To address low prediction accuracy, poor decision interpretability, and the absence of closed-loop optimization in battery remaining useful life (RUL) estimation and charging strategy design, this paper proposes a two-layer ensemble (TLE) framework integrating explainable AI. At the lower layer, a hybrid CNN-MLP model performs RUL regression; at the upper layer, XGBoost executes relay-style charging-trigger classification. SHAP is embedded throughout for feature attribution and decision traceability. This work establishes, for the first time, a complete “prediction–explanation–triggering–optimization” closed-loop system and implements a real-time GUI inference platform using Tkinter. Experimental results demonstrate that the TLE model outperforms all baselines in RMSE, MAE, and R² metrics; the XGBoost classifier achieves 99% accuracy; and the integrated system significantly improves charging energy efficiency and extends battery lifespan.

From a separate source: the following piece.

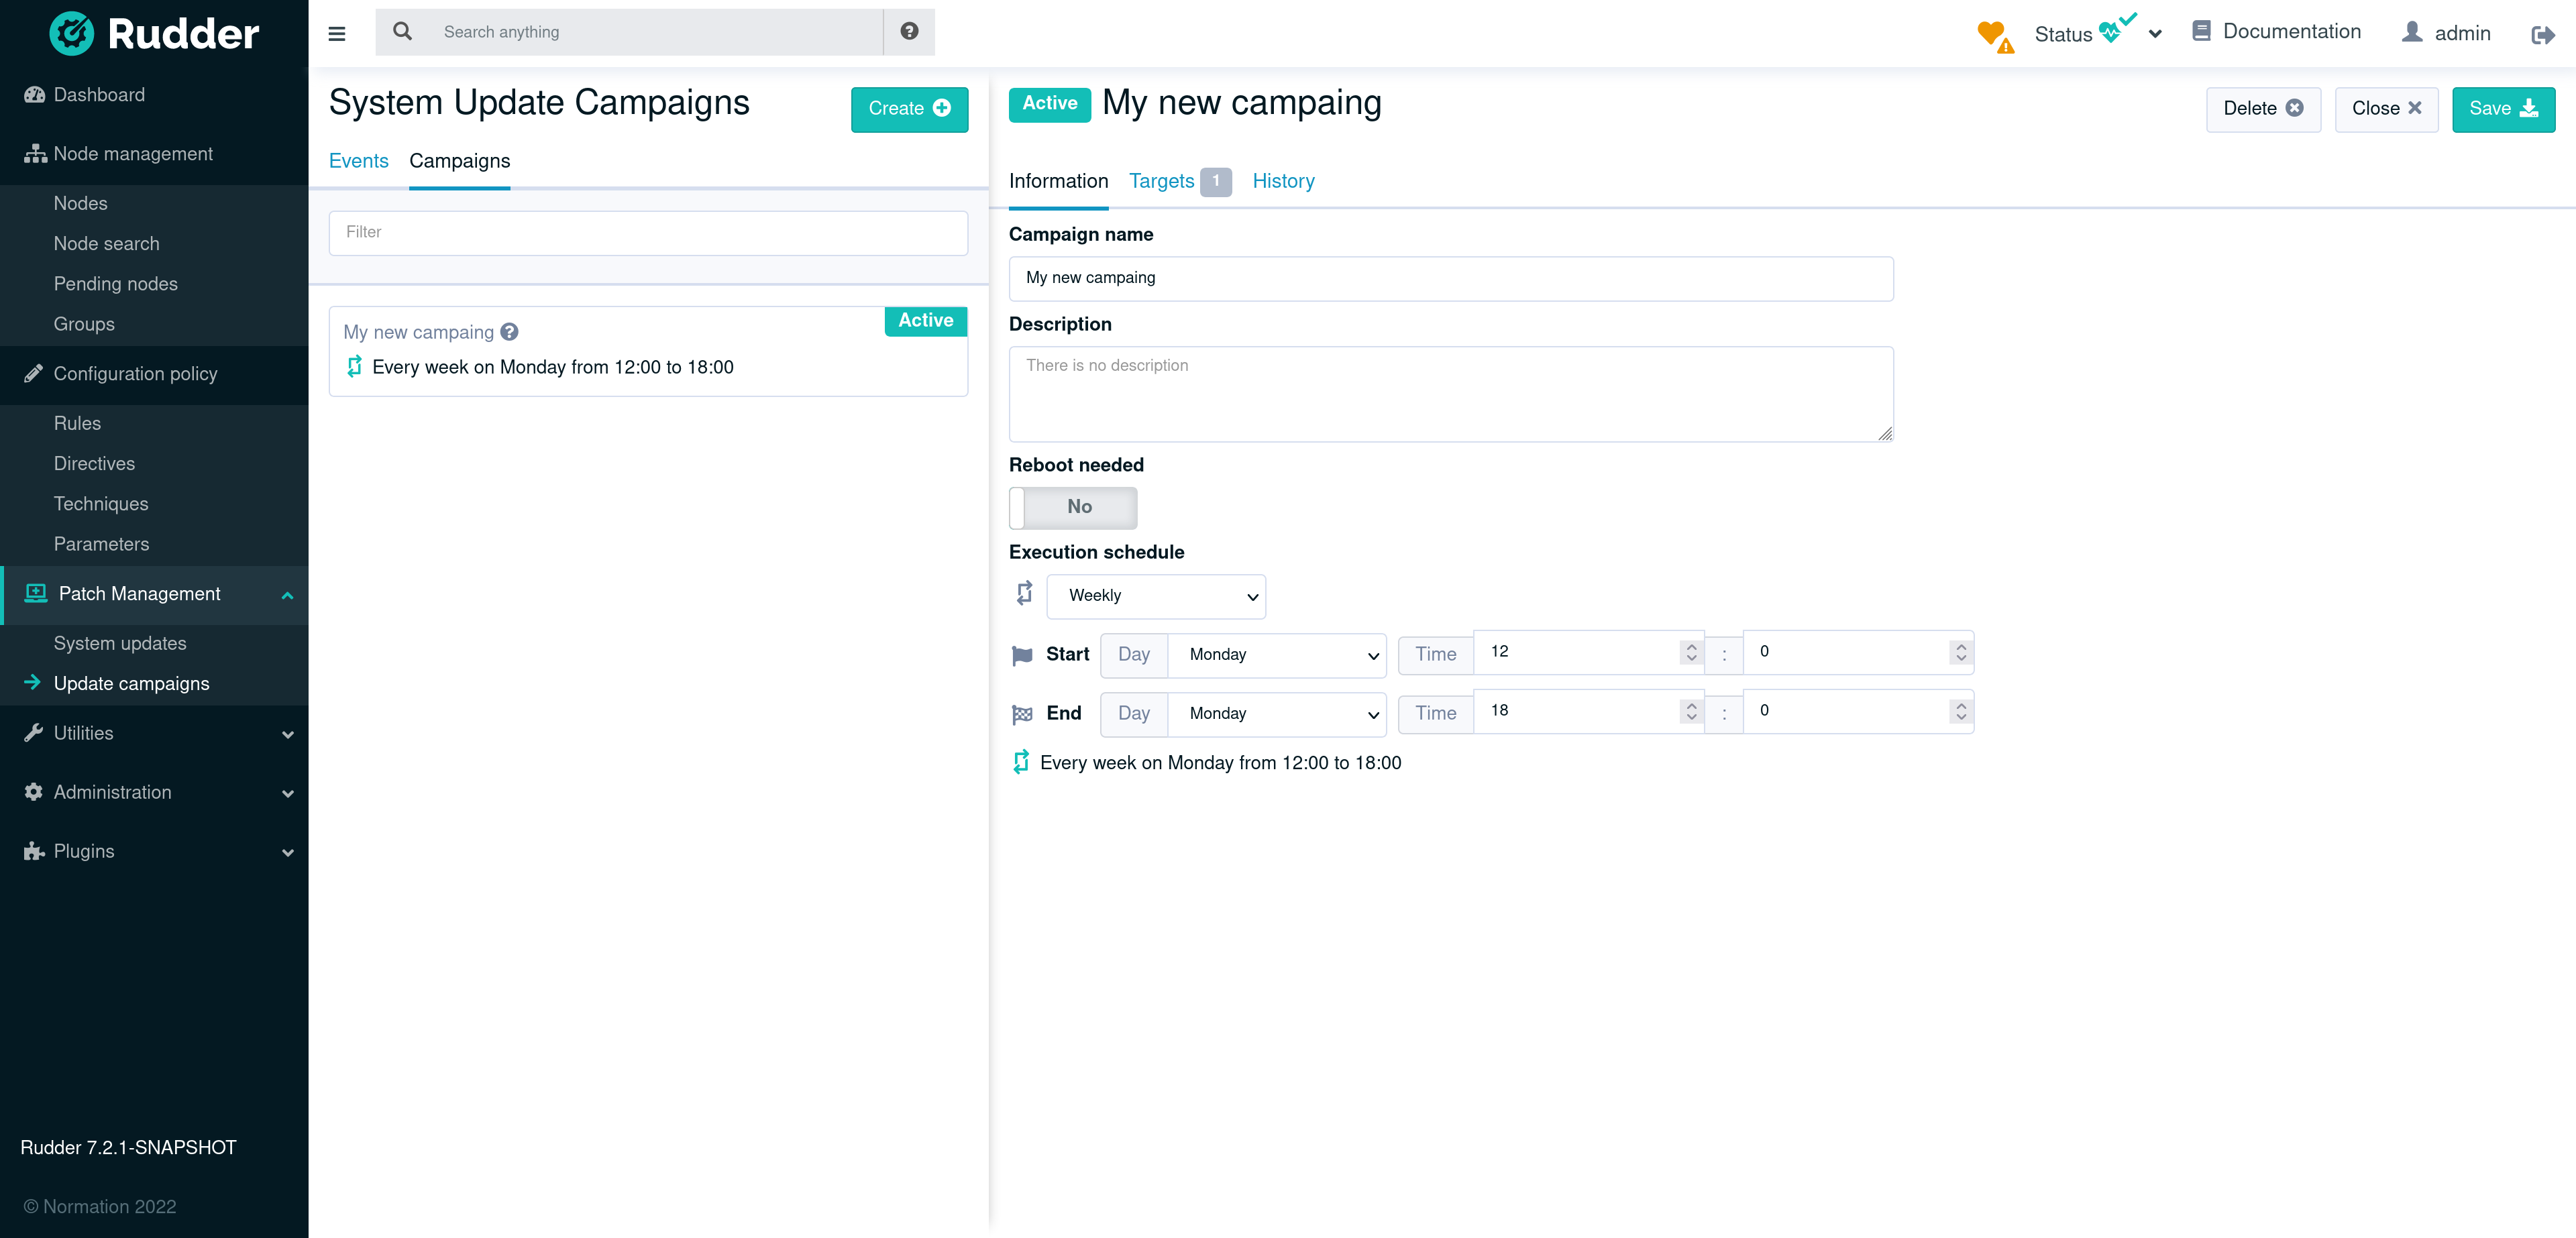Image resolution: width=2576 pixels, height=1238 pixels.
Task: Open Documentation via the book icon
Action: [x=2200, y=31]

Accurately estimating the Remaining Useful Life (RUL) of a battery is essential for determining its lifespan and recharge requirements. In this work, we develop machine learning-based models to predict and classify battery RUL. We introduce a two-level ensemble learning (TLE) framework and a CNN+MLP hybrid model for RUL prediction, comparing their performance against traditional, deep, and hybrid machine learning models. Our analysis evaluates various models for both prediction and classification while incorporating interpretability through SHAP. The proposed TLE model consistently outperforms baseline models in RMSE, MAE, and R squared error, demonstrating its superior predictive capabilities. Additionally, the XGBoost classifier achieves an impressive 99% classification accuracy, validated through cross-validation techniques. The models effectively predict relay-based charging triggers, enabling automated and energy-efficient charging processes. This automation reduces energy consumption and enhances battery performance by optimizing charging cycles. SHAP interpretability analysis highlights the cycle index and charging parameters as the most critical factors influencing RUL. To improve accessibility, we developed a Tkinter-based GUI that allows users to input new data and predict RUL in real time. This practical solution supports sustainable battery management by enabling data-driven decisions about battery usage and maintenance, contributing to energy-efficient and innovative battery life prediction.